**What to work on:** Among the entries, find each line that includes the string "パレスチナ" and list it.

+++ Information shown

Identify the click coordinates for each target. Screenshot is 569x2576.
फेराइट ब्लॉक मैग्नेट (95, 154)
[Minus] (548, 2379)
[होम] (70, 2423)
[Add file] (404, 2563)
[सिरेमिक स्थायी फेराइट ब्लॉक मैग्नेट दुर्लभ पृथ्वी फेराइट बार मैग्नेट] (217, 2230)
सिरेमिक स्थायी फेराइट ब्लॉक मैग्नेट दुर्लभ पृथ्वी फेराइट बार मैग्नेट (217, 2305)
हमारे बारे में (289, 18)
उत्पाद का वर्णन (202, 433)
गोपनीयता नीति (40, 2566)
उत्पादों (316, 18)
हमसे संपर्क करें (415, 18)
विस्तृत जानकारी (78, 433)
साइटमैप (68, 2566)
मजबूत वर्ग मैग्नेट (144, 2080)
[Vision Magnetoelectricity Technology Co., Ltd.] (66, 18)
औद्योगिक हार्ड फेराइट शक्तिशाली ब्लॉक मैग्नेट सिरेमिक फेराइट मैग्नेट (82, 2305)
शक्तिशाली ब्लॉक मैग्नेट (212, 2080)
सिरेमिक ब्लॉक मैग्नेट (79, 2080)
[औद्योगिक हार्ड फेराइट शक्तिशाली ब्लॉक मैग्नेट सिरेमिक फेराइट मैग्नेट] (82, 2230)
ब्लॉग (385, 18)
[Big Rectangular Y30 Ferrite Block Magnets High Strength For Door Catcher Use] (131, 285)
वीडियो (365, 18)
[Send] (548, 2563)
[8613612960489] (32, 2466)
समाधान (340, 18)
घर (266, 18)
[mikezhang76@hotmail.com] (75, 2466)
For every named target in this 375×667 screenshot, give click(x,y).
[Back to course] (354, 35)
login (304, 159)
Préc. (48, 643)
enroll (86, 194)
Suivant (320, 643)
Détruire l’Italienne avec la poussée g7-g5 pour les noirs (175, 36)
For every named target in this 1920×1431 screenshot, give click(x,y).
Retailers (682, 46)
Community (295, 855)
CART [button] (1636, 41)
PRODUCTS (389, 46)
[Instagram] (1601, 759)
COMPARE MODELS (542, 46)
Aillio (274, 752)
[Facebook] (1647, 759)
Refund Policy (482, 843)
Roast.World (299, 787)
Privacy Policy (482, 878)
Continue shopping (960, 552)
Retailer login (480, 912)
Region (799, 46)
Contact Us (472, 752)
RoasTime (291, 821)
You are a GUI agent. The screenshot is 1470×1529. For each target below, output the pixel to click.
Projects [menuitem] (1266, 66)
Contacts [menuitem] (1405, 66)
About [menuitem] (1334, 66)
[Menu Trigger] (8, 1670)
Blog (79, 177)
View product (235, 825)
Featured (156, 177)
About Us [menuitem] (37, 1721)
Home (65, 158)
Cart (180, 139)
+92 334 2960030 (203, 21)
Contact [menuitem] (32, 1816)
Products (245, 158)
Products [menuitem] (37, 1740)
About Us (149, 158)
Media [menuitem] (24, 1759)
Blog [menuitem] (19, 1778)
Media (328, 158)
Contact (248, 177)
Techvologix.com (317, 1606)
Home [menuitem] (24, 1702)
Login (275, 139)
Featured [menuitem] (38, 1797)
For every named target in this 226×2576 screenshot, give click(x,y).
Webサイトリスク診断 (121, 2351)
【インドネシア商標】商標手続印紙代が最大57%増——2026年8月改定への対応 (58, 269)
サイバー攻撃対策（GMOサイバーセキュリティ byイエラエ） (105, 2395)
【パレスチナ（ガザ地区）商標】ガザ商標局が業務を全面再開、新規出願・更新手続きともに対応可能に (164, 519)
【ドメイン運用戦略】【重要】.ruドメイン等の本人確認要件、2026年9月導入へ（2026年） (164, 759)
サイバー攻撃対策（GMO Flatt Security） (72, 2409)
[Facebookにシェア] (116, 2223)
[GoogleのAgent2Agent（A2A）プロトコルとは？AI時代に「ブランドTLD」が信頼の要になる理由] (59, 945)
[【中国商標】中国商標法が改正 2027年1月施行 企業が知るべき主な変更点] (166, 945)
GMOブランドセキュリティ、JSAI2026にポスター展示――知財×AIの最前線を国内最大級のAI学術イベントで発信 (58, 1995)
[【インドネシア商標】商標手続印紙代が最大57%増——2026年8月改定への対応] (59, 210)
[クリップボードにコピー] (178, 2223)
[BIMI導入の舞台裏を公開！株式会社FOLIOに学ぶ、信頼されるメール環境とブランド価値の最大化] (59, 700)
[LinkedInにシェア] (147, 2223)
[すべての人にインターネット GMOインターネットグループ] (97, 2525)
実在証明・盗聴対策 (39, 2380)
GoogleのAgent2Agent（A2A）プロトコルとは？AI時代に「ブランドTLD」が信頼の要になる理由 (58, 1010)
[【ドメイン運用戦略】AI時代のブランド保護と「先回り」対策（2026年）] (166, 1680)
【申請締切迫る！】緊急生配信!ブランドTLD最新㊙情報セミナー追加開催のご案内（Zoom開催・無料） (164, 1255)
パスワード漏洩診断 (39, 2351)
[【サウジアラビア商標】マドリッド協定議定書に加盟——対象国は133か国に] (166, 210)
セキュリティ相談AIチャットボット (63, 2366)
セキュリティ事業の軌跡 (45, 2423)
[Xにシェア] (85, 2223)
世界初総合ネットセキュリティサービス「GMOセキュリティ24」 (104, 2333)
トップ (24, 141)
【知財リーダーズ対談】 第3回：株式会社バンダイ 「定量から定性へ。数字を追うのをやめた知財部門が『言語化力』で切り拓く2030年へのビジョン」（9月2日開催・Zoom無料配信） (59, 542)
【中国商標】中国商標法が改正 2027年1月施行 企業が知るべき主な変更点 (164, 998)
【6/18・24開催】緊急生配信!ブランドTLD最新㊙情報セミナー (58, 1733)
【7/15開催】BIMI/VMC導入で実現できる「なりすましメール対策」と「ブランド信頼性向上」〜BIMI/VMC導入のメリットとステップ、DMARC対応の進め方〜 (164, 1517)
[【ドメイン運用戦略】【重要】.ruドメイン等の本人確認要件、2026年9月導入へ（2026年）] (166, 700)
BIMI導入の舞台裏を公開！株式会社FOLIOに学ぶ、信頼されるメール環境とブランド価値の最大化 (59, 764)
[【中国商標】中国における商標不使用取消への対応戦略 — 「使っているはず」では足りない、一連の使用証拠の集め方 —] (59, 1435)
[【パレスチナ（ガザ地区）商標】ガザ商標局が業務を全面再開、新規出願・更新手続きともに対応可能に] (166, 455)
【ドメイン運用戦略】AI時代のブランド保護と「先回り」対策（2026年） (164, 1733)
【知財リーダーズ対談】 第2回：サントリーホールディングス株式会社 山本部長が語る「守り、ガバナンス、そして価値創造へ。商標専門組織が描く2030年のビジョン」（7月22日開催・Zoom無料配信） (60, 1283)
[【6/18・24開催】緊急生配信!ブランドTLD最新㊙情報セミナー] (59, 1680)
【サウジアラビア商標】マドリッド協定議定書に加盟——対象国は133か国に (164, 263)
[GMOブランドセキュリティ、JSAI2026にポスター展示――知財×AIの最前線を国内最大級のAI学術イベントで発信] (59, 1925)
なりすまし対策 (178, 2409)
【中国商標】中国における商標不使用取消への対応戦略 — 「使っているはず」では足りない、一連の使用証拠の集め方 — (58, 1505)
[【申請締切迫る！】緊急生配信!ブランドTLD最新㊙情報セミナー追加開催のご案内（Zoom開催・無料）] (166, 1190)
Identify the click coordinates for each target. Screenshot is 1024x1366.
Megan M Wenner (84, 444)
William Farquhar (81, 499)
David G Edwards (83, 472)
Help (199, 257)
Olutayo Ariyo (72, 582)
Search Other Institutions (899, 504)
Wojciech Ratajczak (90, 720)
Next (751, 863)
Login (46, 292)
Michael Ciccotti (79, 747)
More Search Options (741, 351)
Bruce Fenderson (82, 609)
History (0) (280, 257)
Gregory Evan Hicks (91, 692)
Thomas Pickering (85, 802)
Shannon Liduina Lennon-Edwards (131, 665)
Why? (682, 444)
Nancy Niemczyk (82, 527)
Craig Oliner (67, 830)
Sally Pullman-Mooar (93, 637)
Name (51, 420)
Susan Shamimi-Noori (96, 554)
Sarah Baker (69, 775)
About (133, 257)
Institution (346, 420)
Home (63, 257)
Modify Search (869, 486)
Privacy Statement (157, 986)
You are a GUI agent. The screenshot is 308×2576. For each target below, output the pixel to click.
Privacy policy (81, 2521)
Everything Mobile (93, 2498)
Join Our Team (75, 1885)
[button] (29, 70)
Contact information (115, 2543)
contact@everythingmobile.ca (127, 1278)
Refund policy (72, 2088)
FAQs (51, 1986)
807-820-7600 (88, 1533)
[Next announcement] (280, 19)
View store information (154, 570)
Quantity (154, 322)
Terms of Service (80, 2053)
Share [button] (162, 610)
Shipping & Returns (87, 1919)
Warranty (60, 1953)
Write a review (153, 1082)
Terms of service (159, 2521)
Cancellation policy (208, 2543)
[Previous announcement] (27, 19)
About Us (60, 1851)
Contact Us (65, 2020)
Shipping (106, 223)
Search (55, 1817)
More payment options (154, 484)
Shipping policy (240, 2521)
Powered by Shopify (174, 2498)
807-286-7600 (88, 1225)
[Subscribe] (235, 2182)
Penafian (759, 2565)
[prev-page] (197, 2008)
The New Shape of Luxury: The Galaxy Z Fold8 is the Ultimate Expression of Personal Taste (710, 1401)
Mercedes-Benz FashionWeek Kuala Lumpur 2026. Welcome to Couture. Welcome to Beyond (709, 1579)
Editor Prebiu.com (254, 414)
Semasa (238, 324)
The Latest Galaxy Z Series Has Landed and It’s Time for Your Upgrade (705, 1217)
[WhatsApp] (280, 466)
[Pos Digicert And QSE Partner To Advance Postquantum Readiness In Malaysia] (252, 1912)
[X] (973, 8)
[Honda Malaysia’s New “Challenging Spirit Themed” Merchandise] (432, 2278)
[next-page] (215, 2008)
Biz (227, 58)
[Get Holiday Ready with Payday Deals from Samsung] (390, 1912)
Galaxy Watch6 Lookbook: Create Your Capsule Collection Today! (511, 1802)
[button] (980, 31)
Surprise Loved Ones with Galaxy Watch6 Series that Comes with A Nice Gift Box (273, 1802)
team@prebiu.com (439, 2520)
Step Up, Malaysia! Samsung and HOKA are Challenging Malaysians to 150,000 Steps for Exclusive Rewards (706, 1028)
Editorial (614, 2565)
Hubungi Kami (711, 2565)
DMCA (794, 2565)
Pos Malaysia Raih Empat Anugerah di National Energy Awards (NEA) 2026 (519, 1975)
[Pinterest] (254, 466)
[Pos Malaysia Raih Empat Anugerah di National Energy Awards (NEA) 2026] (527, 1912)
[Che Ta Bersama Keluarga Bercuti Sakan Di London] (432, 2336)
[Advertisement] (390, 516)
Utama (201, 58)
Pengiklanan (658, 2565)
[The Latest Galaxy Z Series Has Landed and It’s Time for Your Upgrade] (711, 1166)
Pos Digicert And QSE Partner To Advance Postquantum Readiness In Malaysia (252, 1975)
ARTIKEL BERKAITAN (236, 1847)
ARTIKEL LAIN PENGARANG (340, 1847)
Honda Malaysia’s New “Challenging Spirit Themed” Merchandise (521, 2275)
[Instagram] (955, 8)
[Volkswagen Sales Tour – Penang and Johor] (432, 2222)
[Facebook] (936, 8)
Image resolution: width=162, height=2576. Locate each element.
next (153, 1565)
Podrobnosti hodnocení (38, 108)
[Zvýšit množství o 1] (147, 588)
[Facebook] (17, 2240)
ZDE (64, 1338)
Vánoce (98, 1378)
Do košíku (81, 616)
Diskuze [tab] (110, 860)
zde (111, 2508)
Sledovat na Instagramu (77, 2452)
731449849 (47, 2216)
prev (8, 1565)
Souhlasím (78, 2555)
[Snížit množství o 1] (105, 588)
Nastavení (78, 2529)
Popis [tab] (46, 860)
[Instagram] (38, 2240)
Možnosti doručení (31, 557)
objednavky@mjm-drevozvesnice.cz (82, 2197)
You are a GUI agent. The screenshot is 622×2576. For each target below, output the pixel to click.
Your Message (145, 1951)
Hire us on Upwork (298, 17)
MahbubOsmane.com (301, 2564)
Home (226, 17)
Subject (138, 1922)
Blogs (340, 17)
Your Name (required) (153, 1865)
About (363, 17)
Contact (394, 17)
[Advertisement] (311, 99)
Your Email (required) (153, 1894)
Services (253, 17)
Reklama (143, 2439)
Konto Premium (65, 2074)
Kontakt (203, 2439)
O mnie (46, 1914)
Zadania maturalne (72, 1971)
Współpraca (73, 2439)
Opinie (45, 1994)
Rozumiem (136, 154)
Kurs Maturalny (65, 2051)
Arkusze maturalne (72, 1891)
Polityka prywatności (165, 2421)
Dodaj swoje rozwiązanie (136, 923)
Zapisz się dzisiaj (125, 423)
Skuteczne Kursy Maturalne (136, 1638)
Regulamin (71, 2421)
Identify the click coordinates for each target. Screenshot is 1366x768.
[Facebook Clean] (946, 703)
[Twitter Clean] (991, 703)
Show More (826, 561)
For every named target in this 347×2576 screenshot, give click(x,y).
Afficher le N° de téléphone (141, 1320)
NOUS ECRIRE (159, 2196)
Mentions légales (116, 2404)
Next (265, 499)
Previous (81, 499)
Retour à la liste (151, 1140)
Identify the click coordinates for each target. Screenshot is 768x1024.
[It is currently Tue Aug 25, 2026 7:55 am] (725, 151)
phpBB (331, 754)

++++++

**Response:**
【パレスチナ（ガザ地区）商標】ガザ商標局が業務を全面再開、新規出願・更新手続きともに対応可能に (164, 519)
[【パレスチナ（ガザ地区）商標】ガザ商標局が業務を全面再開、新規出願・更新手続きともに対応可能に] (166, 455)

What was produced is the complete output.